START SOURCE RECORDS
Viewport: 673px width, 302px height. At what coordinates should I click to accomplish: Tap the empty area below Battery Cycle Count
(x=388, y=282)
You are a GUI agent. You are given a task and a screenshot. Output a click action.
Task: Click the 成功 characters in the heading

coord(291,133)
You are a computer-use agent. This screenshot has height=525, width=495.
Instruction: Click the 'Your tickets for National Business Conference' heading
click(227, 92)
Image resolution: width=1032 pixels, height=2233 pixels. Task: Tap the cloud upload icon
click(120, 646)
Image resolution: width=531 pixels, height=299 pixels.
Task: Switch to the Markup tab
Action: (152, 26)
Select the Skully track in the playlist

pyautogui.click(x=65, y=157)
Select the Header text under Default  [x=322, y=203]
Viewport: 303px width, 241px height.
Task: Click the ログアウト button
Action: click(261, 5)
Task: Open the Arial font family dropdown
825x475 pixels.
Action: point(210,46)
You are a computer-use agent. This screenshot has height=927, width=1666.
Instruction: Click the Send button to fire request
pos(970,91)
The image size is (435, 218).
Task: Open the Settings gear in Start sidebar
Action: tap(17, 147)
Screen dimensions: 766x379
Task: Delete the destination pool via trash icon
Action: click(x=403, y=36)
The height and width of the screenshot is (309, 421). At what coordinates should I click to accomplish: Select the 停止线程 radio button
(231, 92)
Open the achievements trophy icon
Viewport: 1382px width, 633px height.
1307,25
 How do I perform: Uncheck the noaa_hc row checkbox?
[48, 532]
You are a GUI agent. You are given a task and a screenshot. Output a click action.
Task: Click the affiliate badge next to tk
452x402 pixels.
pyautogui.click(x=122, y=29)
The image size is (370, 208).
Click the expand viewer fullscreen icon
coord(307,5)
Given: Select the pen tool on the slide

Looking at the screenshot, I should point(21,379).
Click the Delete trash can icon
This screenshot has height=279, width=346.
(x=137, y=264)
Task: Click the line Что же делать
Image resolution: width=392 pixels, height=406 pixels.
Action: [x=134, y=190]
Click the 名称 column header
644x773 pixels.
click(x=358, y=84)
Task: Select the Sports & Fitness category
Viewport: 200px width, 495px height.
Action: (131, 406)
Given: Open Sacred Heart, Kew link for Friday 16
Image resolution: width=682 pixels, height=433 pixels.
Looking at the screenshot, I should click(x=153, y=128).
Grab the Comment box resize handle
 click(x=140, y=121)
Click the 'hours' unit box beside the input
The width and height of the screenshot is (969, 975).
END SOURCE RECORDS
◆ AIM OF THE EXERCISE
Return the full data above, line for line.

◆ OUTPUT
Viewport: 673px width, 302px height. At what coordinates should I click to accomplish: Tap the empty area below Battery Cycle Count
(x=388, y=282)
You are a GUI agent. You are given a task and a screenshot. Output a click action.
Task: Click the 成功 characters in the heading

coord(291,133)
You are a computer-use agent. This screenshot has height=525, width=495.
Instruction: Click the 'Your tickets for National Business Conference' heading
click(227, 92)
Image resolution: width=1032 pixels, height=2233 pixels. Task: Tap the cloud upload icon
click(120, 646)
Image resolution: width=531 pixels, height=299 pixels.
Task: Switch to the Markup tab
Action: (152, 26)
Select the Skully track in the playlist

pyautogui.click(x=65, y=157)
Select the Header text under Default  [x=322, y=203]
Viewport: 303px width, 241px height.
Task: Click the ログアウト button
Action: click(261, 5)
Task: Open the Arial font family dropdown
825x475 pixels.
Action: point(210,46)
You are a computer-use agent. This screenshot has height=927, width=1666.
Instruction: Click the Send button to fire request
pos(970,91)
The image size is (435, 218).
Task: Open the Settings gear in Start sidebar
Action: tap(17, 147)
Screen dimensions: 766x379
Task: Delete the destination pool via trash icon
Action: click(x=403, y=36)
The height and width of the screenshot is (309, 421). At what coordinates should I click to accomplish: Select the 停止线程 radio button
(231, 92)
Open the achievements trophy icon
Viewport: 1382px width, 633px height.
1307,25
 How do I perform: Uncheck the noaa_hc row checkbox?
[48, 532]
You are a GUI agent. You are given a task and a screenshot. Output a click action.
Task: Click the affiliate badge next to tk
452x402 pixels.
pyautogui.click(x=122, y=29)
The image size is (370, 208).
Click the expand viewer fullscreen icon
coord(307,5)
Given: Select the pen tool on the slide

Looking at the screenshot, I should point(21,379).
Click the Delete trash can icon
This screenshot has height=279, width=346.
(x=137, y=264)
Task: Click the line Что же делать
Image resolution: width=392 pixels, height=406 pixels.
Action: [x=134, y=190]
Click the 名称 column header
644x773 pixels.
click(x=358, y=84)
Task: Select the Sports & Fitness category
Viewport: 200px width, 495px height.
Action: (131, 406)
Given: Open Sacred Heart, Kew link for Friday 16
Image resolution: width=682 pixels, height=433 pixels.
Looking at the screenshot, I should click(x=153, y=128).
Grab the Comment box resize handle
 click(x=140, y=121)
Click the 'hours' unit box beside the input
The width and height of the screenshot is (969, 975).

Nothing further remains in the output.